Knowledge of Hospice Care among Korean American Immigrants in Deep South

Abstract

Despite the benefits of hospice care in end-of-life care, there is a dearth of research on the knowledge or perceptions of hospice care, particularly among immigrants. A handful number of existing studies with this population have mainly used qualitative research methods. The purpose of the current study was to investigate the knowledge about hospice care and identify its predictors. We used cross-sectional data from 256 Korean American immigrants living in Alabama (Mean age = 44.78, range 23–70, 50.4% female).
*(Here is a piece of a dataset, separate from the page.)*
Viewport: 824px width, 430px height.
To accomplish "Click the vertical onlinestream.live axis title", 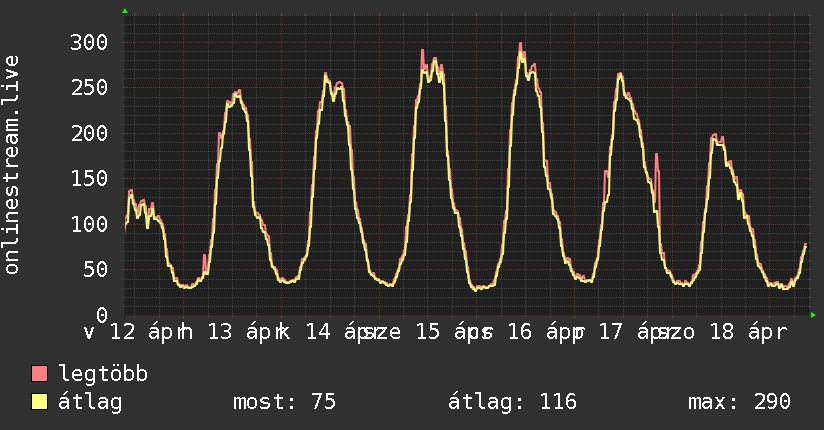I will 12,165.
The outcome variable was measured by whether the respondents had heard of hospice care. Independent variables included sociodemographic (age, gender, education, and income), health (functional limitation and chronic conditions), health care access (health literacy, health insurance, unmet medical needs due to the cost, and social isolation). Logistic regression analyses were performed. About 78% of the respondents reported that they had heard of hospice care. Older age (OR=1.05, 95% CI=1.01-1.09, p <.05), being female (OR=7.13, 95% CI=3.18-15.98, p <.001), and higher levels of education (OR=1.68, 95% CI=1.15-2.45) were significantly related to increased odds of knowledge about hospice care. There were no significant roles of health and health care access factors. Our findings suggest sociodemographic gradients present in immigrants’ knowledge about hospice care, emphasizing the need for a targeted intervention to increase the hospice care knowledge.